Duermen agotados después de la
carrera. Piensan seriamente en la redención de los pueblos, en la igualdad, en
el fin de la injusticia, en la fraternidad entre los hombres. Ellos mismos
traen un nuevo caos que también mata y una nueva injusticia que también convoca
la miseria. Es como el que se lava las manos en un arroyo de aguas
emponzoñadas. Ahí vienen dos. Alumbran el camino con una linterna de mano.
Campesinos también, jóvenes, casi niños. Una mujer con ellos. Prisionera tal
vez o ramera que los sigue para comer y guardar algún dinero. La están
desnudando. El viejo rito repetido sin fe y sin amor. Les tiemblan las manos y
las rodillas. Vieja vergüenza sobre el mundo. Ella ríe y su piel responde y sus
miembros responden a la ola que crece en el cuerpo que la oprime contra la
tierra. Madre necesaria. Renacen unidos en la sede de todos los orígenes. Gimen
y ríen al mismo tiempo. Un solo cuerpo de dos cabezas ebrias y acosadas en el
vértigo de su propio renacer, de su larga agonía. El otro sonríe con timidez.

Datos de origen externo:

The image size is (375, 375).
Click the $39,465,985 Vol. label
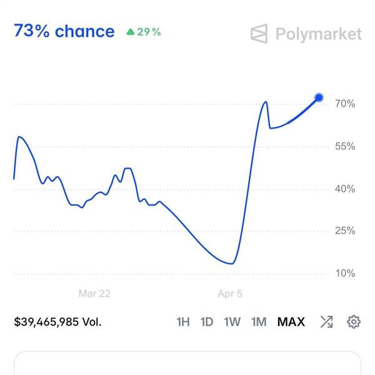click(x=58, y=322)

Sonríe de su propia vergüenza y espera. Sembrar hijos en la tierra liberada.
Terminaron. Ella se viste. El otro me alumbra con la linterna.
Los soldados y la mujer se quedaron absortos ante el extraño amasijo de
trapos mugrientos, alimentos descompuestos y las carnes momificadas del Santón.
Evitaron la mirada ardiente y fija de Sharaya, testigo del breve placer que le
robaran a sus oscuras vidas perecederas. Bien poco quedaba al Santón de forma humana.
La mujer fue la primera en apartar su vista de la hierática figura y comenzó de
nuevo a envolverse en sus ropas. Los dos soldados seguían intrigados y se
acercaron un poco más. Por fin, el que había esperado, reaccionó bruscamente.
«Parece un Santón -dijo-, pero no podemos dejarlo observando el paso de
nuestras fuerzas. Ya nos ha visto y ha contado sin duda nuestros camiones y
nuestros tanques. Además, nadie vendrá ya a consultarle y a venerarlo. Ha
terminado su dominio». El otro se alzó de hombros y, sin volver a mirar, tomó a
la mujer por el brazo y se alejó por la blanquecina huella del camino. Antes de
alcanzarlos, el que había hablado alzó su ametralladora y apuntó indiferente
hacia la ausente figura apergaminada, hacia los ausentes ojos fijos en el
perpetuo desastre del tiempo y soltó el seguro del arma.
En cada hoja que se mueve estaba
previsto mi tránsito. La escena misma, de tan familiar, me es ajena por entero.
Cuando el mochuelo termine su círculo en el alto cielo nocturno, ya se habrá
cumplido el deseo de las pobres potencias que nos unen, a él que me mata y a mí
que nazco de nuevo en el dintel del mundo que perece brevemente como la flor
que se desprende o la marea salina que se escapa incontenible dejando el sabor
ferruginoso de la vida en la boca que muere y corre por el piso indiferente del
pobre astro muerto viajero en la nada circular del vacío que arde impasible
para siempre, para siempre, para siempre.